** Start **

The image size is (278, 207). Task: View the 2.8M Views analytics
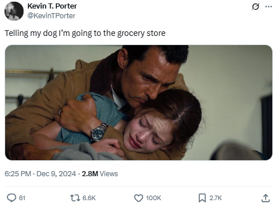pyautogui.click(x=100, y=174)
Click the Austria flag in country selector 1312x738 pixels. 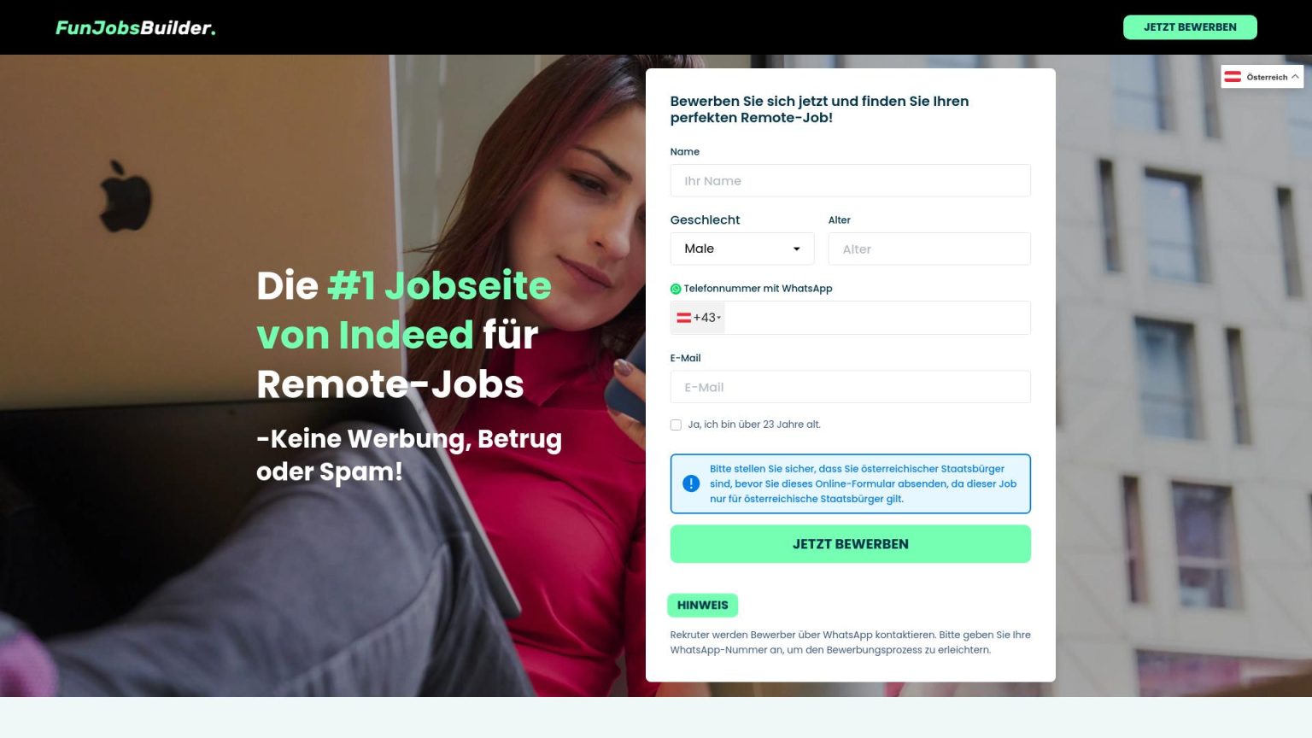(x=1233, y=77)
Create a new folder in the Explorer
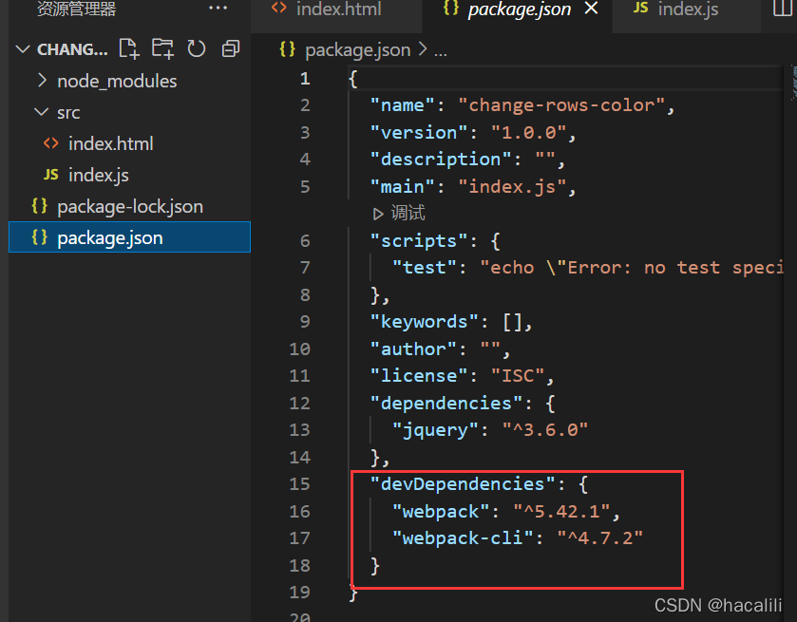This screenshot has width=797, height=622. [x=162, y=48]
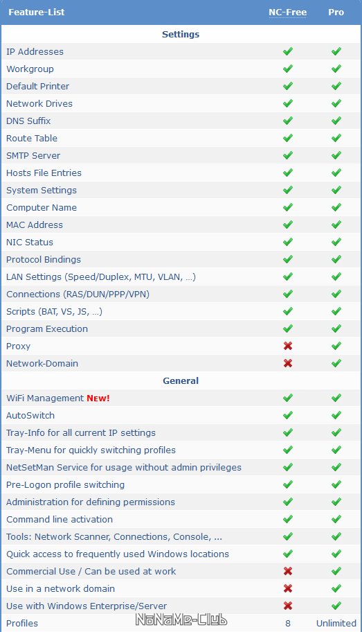The height and width of the screenshot is (632, 362).
Task: Click the NC-Free red cross for Network-Domain
Action: [x=287, y=363]
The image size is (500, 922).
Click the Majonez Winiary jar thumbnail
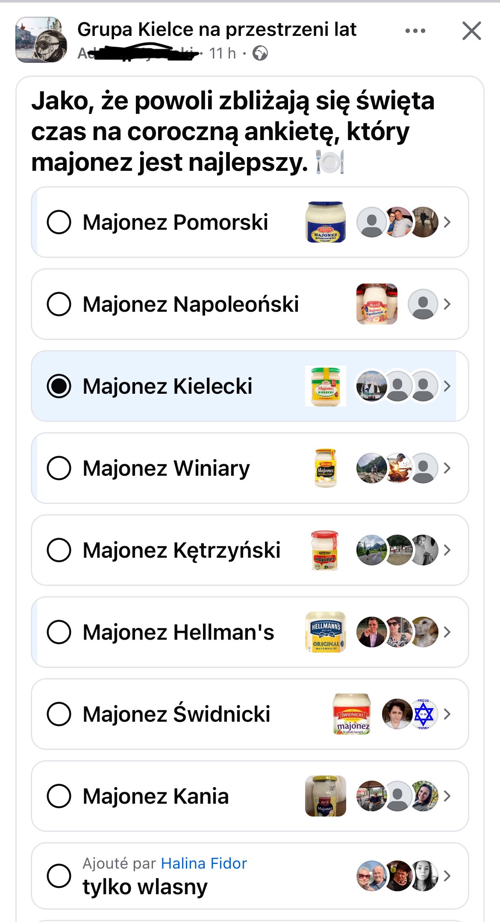326,468
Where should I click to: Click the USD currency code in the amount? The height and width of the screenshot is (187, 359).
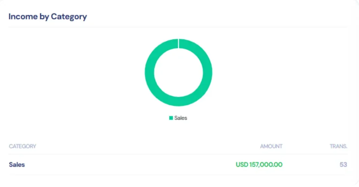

** End **

### GIVEN REQUEST
Can you give the records again from the line containing "The image size is (500, 922)." through the end of the records, with "jar" swapped for "bottle" and nothing else changed? Leave out the pictures.

### EXERCISE RESPONSE
The image size is (500, 922).
Click the Majonez Winiary bottle thumbnail
326,468
Where should I click to: Click the USD currency code in the amount? The height and width of the screenshot is (187, 359).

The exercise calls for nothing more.